The presentations from Waitrose, Tesco, Halfords, New Look and almost everyone else illustrated just how fast mobile has shifted from a new technology that a few iPhone loving customers might be interested in to something that is an integral part of retailers business and marketing strategy.  For many this transition has taken just 18 months. Things are continuing to move very fast indeed which of course brings it’s own risks such as systems and processes that are not all joined up. A topic that I’m sure will come up at the Retail Bulletin’s Multi Channel Summit in February.
Some interesting snippets from the event:

  • At Phones4U the social media team has moved out of Marketing to be a function in it’s own right. A team that didn’t exist 18 months ago now has 35 staff.
  • Amongst other things they have worked out the value of a “like” on Facebook. To them it’s worth £96.12.
  • New Look are very heavily into mobile and social media because the heaviest users (16-24 year olds) are exactly their target market.
  • I liked this quote from Tesco. “The role of mobile is to inform and enhance a shopping trip”.  Some good words to test ideas against.
  • Lastminute.com  currently get 5% of booking from mobiles and expect that to increase to 30% by 2013.
  • 90% of Apps not opened for a second time. (Be interesting to debate what this really means)
  • Google claim 15-20% of searches are from mobiles.

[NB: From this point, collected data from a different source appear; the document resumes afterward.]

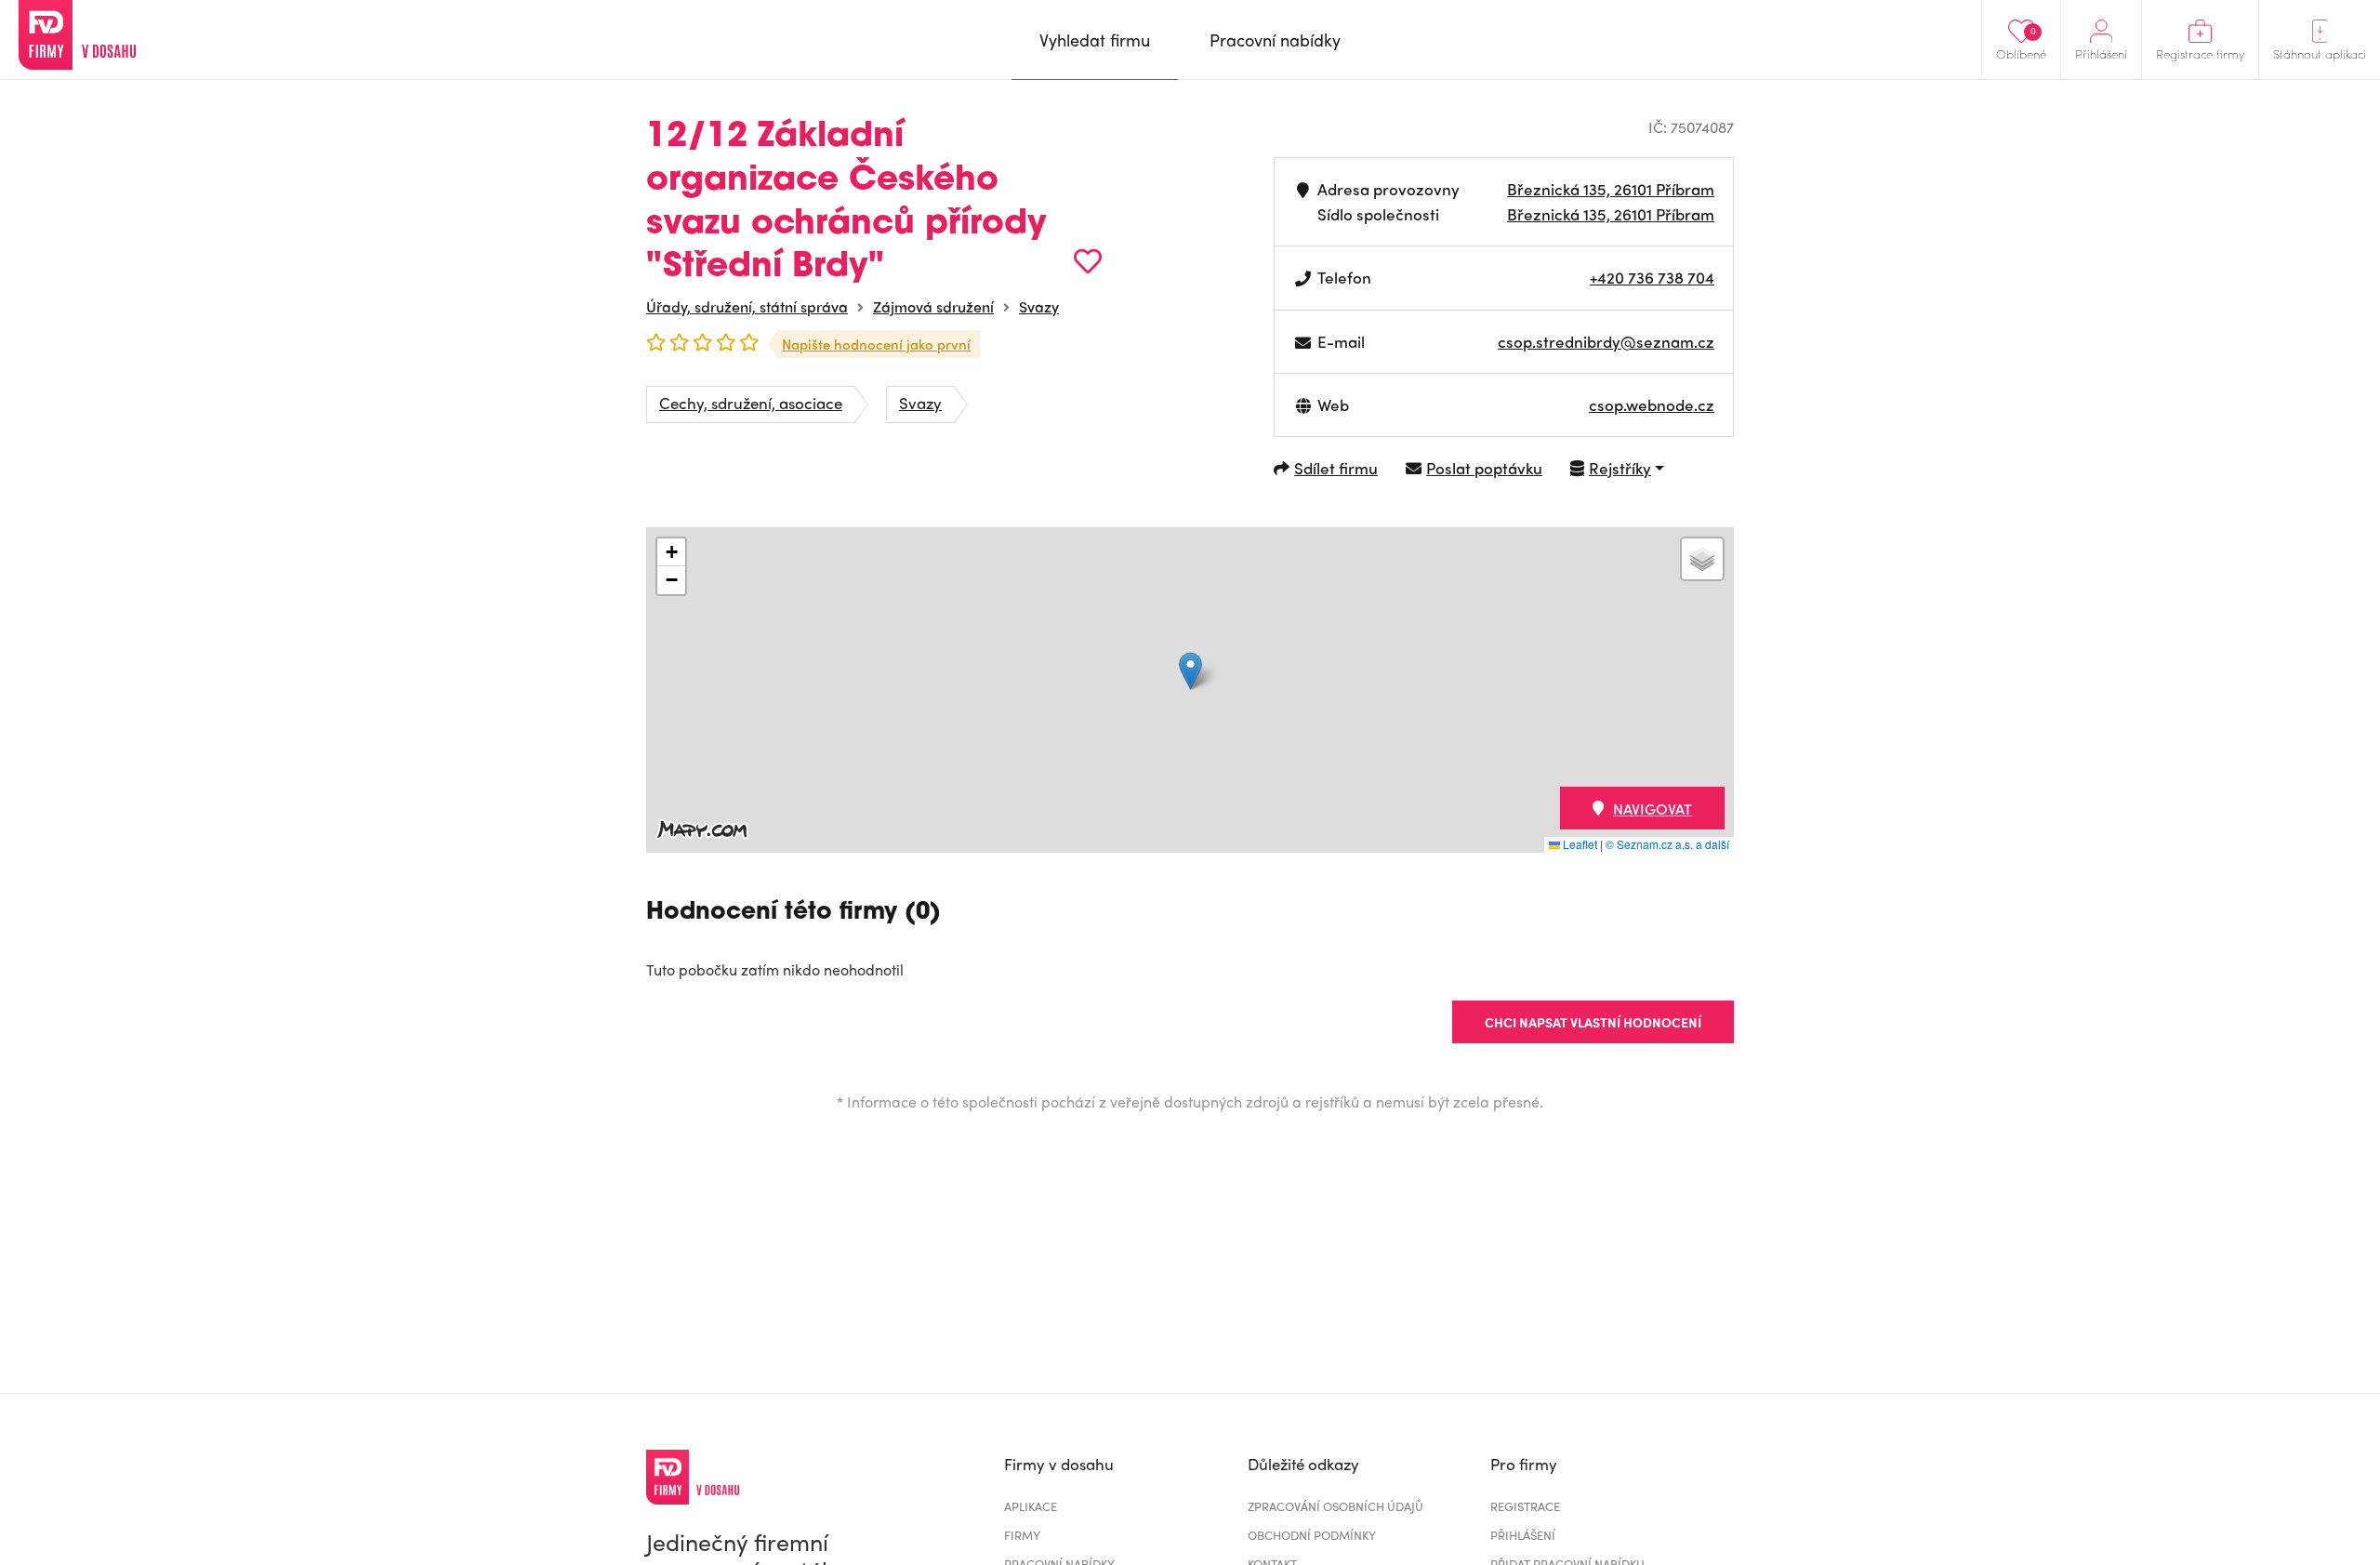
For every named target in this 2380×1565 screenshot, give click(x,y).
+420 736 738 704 (1652, 277)
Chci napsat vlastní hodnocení (1593, 1022)
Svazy (1039, 306)
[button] (1190, 671)
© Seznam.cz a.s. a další (1667, 844)
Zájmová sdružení (933, 306)
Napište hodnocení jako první (876, 344)
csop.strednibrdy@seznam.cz (1606, 341)
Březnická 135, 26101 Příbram (1610, 189)
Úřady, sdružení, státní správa (747, 306)
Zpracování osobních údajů (1335, 1506)
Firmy (1022, 1535)
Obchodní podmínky (1312, 1535)
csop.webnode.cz (1651, 404)
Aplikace (1030, 1506)
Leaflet (1578, 844)
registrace (1525, 1506)
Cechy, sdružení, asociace (750, 402)
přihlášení (1522, 1535)
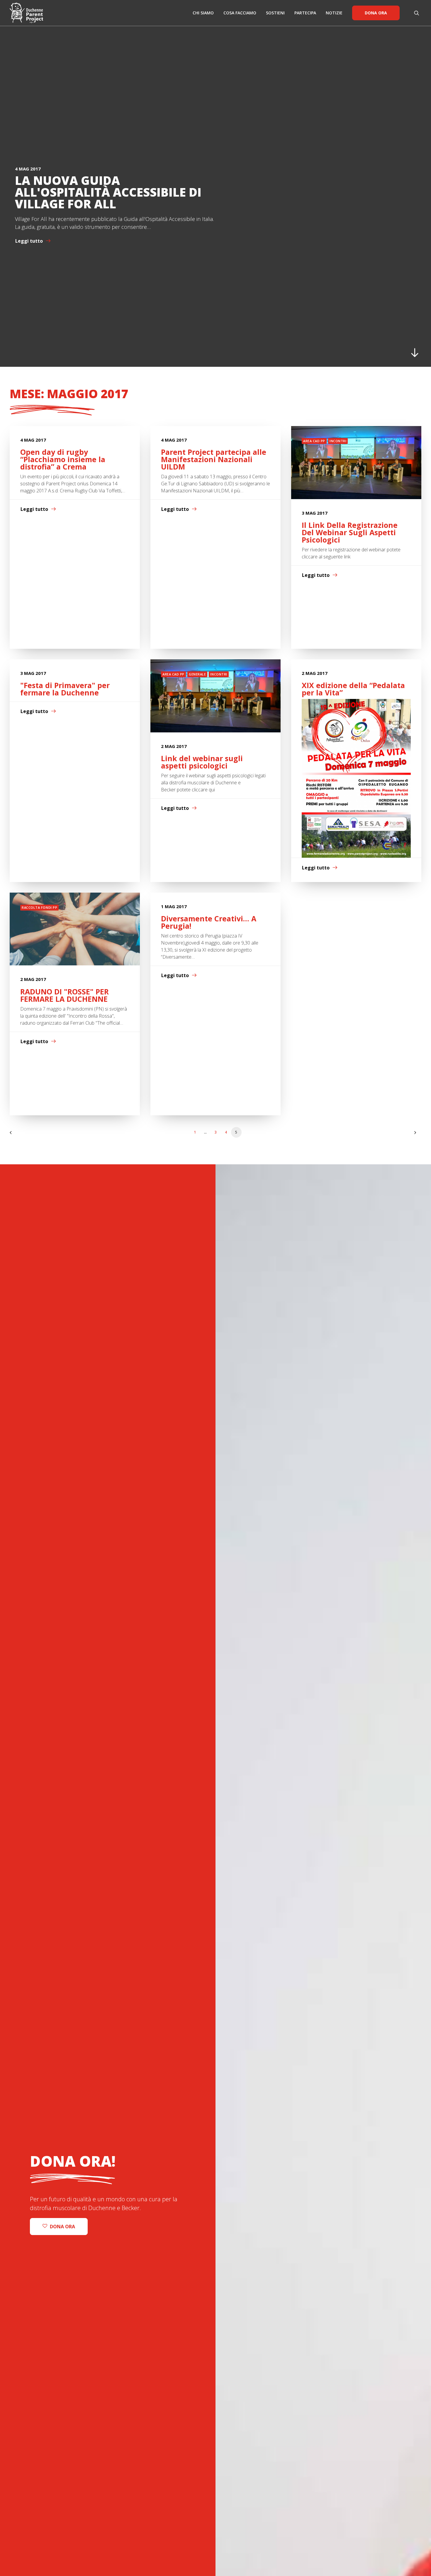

  • General consensus is to built a mobile optimised web site first them build apps,  if you still need them.
  • Carphone Warehouse believe that 30% of their emails are opened on a mobile.
  • Barclays want us all to use mobile wallets for payments under £15. The good news for everyone is that it makes transactions 30% faster. The good news for retailers but perhaps not quite so good for customers is that the average spend goes up by 40 -50%.

Everyone seems to be thinking in a very customer centric way rather than a technology driven way. So the bottom line is think of a customer problem first then work out how to create a solution involving a mobile. Not the other way around.